Fine-Grained Mobility in the Emerald System

Authors: Eric Jul, Henry Levy, Norman Hutchinson, and Andrew Black

Notes by Alfred Landrum.

Revised by Joe Lee, March 1999

• Emerald is a language and system designed for constructing distributed programs
• fine-grained mobility - the authors refer to the fact that small data objects as well as whole process objects can be moved from one node to another
• performance on par with regular procedure calls in the local case and with RPC in the remote case
• The compiler will generate different implementations of an object
• Analysis of the object and hints from the programmer are used to decide which implementation is used
• Assumed setup is a LAN with a modest number (e.g. 100) of nodes

• All emerald objects have:
  • a unique network-wide name
  • a representation
  • a set of operations (methods)
  • an optional process
    • an object that contains a process is an active structure. those that do not are passive structures)
    • active objects make invocations to other objects.
• Global objects
  • moved independently
  • can be invoked by objects not known at compile time
  • heap allocated
  • invocation may require a remote invocation
• Local objects
  • completely contained within another object
  • cannot move independantly
  • heap allocated
  • invocations implemented via local procedure call or inline code
• Direct Objects
  • a local object with a data area allocated directly in the representation of the enclosing object
  • used mainly for simple objects whose organization can be deduced at compile time

• The run-time system must keep track of objects or at least be able to find them when needed.
• Emerald uses a "forwarding address scheme
• Each node has a hash table which records entry’s for remote objects that have a local reference, and local objects for which a remote reference exists
• If an object has moved, its reference will be a forwarding address of the form <timestamp, node>.
• When an object must be found over the network, the kernel follows the forwarding addresses (updating its local reference at the same time) until the object is found.
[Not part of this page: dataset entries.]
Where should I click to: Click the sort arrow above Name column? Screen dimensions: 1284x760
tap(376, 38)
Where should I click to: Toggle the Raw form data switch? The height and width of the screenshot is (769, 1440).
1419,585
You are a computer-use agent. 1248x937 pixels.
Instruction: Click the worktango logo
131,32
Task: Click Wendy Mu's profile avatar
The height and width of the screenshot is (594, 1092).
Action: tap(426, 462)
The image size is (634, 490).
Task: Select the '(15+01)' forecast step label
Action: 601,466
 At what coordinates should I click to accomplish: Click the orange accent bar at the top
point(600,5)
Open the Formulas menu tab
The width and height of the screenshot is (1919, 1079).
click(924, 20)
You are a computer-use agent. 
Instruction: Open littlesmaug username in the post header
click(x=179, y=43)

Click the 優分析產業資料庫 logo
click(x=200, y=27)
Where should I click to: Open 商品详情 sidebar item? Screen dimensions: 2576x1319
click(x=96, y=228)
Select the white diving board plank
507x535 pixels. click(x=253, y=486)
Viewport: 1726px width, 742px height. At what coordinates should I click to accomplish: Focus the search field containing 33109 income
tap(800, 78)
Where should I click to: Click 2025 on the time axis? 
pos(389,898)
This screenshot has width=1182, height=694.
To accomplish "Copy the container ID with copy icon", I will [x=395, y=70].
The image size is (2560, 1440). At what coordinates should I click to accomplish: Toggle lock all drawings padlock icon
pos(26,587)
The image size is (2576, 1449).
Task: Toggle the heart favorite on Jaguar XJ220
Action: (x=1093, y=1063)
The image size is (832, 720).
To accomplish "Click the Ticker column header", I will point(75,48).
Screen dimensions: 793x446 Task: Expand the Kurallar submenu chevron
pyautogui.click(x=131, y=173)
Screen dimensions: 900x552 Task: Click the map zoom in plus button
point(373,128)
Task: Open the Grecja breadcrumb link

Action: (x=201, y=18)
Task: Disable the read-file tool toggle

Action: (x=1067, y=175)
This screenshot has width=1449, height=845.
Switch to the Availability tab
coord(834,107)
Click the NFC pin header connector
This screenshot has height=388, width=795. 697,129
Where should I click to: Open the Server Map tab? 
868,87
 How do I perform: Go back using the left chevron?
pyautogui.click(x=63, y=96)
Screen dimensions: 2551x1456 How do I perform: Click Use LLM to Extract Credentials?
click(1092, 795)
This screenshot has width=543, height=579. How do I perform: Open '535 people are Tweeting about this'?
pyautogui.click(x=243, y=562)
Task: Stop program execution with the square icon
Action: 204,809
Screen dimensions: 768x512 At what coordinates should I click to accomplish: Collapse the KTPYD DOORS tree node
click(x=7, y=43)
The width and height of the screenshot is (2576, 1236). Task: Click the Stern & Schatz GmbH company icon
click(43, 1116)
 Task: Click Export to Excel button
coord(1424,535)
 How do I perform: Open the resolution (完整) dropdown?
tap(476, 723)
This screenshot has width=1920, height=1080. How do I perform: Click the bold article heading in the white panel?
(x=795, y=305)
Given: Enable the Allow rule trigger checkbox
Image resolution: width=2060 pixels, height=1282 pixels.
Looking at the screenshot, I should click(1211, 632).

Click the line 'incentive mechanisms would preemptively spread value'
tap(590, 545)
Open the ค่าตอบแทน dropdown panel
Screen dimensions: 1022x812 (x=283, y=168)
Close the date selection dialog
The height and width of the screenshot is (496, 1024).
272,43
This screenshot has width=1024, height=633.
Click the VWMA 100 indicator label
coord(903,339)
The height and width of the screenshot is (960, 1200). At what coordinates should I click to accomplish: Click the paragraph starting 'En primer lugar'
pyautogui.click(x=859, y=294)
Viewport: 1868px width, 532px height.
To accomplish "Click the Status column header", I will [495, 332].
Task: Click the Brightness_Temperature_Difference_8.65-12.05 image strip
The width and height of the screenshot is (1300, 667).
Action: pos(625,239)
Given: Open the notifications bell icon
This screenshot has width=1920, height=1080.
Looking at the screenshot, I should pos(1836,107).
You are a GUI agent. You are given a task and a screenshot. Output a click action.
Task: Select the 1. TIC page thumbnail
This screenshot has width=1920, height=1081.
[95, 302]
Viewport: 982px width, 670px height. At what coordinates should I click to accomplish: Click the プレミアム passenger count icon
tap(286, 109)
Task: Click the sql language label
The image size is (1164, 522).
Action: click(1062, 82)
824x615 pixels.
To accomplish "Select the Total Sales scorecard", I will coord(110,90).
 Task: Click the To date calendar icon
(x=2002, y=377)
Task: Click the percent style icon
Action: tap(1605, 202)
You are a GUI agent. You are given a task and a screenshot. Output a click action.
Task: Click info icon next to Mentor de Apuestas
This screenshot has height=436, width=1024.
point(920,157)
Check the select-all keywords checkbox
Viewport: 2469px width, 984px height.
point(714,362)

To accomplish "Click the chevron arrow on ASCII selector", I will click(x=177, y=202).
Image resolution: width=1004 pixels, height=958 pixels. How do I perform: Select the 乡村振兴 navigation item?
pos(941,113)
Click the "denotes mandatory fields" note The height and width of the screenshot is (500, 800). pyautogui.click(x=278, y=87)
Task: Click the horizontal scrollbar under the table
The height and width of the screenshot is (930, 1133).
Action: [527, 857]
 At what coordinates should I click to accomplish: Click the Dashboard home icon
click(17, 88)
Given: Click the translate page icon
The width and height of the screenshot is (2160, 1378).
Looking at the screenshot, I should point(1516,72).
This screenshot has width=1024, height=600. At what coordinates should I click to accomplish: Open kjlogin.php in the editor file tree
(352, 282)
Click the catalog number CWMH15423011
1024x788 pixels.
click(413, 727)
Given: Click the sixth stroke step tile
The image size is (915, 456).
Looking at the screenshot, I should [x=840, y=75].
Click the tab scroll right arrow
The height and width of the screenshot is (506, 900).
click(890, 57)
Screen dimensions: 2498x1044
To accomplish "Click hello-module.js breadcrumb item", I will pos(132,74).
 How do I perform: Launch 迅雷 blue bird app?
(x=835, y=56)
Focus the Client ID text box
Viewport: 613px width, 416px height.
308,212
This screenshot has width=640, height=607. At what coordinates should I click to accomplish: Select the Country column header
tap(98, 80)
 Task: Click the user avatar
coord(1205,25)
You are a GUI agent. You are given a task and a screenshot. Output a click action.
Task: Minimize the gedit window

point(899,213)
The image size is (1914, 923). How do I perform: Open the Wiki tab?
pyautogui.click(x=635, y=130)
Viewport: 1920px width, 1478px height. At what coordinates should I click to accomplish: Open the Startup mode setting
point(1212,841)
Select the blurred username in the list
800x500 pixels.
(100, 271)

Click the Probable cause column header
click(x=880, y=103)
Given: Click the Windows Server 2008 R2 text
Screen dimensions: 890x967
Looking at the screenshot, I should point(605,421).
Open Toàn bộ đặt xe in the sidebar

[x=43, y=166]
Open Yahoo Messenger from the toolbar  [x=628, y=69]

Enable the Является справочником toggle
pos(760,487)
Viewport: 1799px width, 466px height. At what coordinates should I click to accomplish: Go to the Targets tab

If its not, then a broadcast protocol is used.

Moving Objects

• Data Objects
  • Emerald builds a message and xmits it to destination node
  • Message contains:
    • possible pointers to local and global objects
    • translation information (to aid destination kernel in mapping location-dependant addresses)
    • ODIs, forwarding addresses, and address of descriptor for global object pointers
    • Data areas and addresses for local objects
  • Upon receiption of message:
    • kernel allocates space for moved objects
    • kernel copies data into allocated space
    • builds a translation table that maps original address into new address
    • Object descriptors are located using ODIs or created where necessary
    • kernel locates templates and updates pointers using translation table
• Process Activation Records
  • maintain a list of activation records executing in each object
  • on invocation, space is left for links and activation record is marked as "not linked"
  • when a process is preempted, its activation stack is searched for "not linked" record, and these are then linked to the ovjet descriptors of their respective objects
  • an operation must unlink its activation record when it terminates
• Processor Registers
  • each invocation saves in it's activation record a copy of registers that it will modify
  • the kernel sends a copy of the registers used in an invocation along with the moving activation record
  • the kernel scans the invocation stack looking for saved registers
  • on the destination note, the registers are modified using the translation table and stored with the newly created stack segment

Garbage collection

• Local collector:
  • mark and sweep
  • independent of other nodes
  • can run any time
• Distributed collector:
  • modified mark and sweep
  • messages used to propegate mark and sweep algorithm to other nodes
  • deals with node crashes (?)
  • can run concurrently with executing processes (?)

Questions

• How good was the decision to let the compiler choose the implementation for an object? Wouldn’t a programmer always want to specify how an object should be constructed?